_Data to process_

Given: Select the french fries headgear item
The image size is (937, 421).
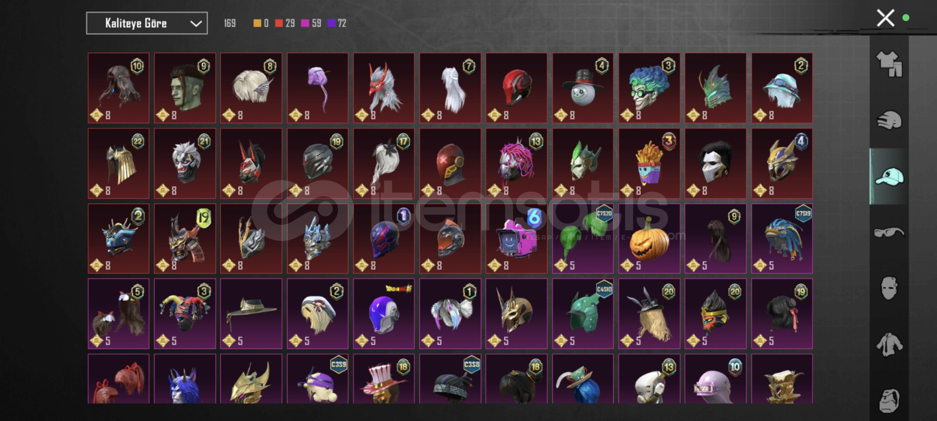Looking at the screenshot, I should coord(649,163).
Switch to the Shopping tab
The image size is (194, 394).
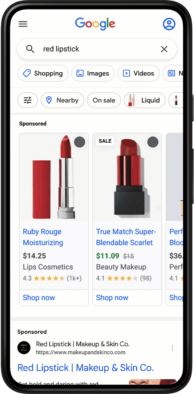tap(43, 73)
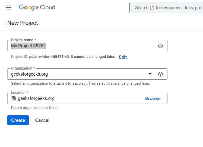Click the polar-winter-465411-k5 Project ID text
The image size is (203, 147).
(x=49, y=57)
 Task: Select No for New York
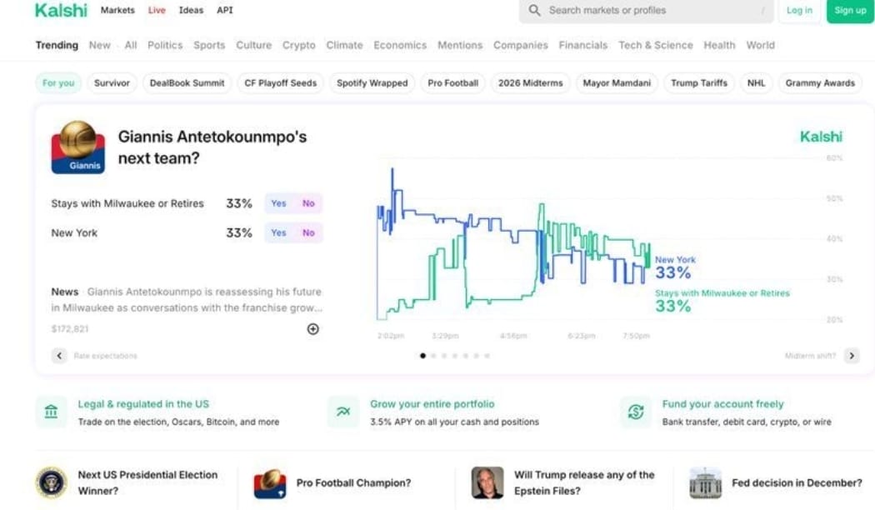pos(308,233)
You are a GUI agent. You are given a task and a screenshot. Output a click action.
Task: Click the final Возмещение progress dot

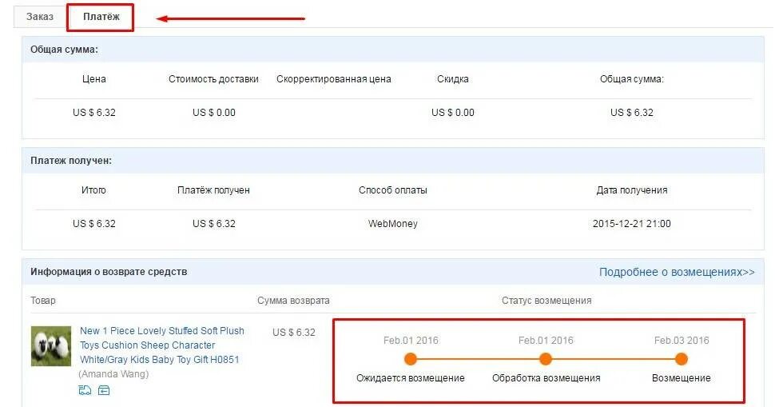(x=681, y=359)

_Exercise requirements_
Reproduce each line of the records above verbatim, including the coordinate answers, and omit the pictures.

_Solution_
Given: Select the french fries headgear item
The image size is (937, 421).
Looking at the screenshot, I should coord(649,163).
Switch to the Shopping tab
The image size is (194, 394).
tap(43, 73)
Click the polar-winter-465411-k5 Project ID text
The image size is (203, 147).
(x=49, y=57)
 Task: Select No for New York
pos(308,233)
You are a GUI agent. You are given a task and a screenshot. Output a click action.
Task: Click the final Возмещение progress dot

(x=681, y=359)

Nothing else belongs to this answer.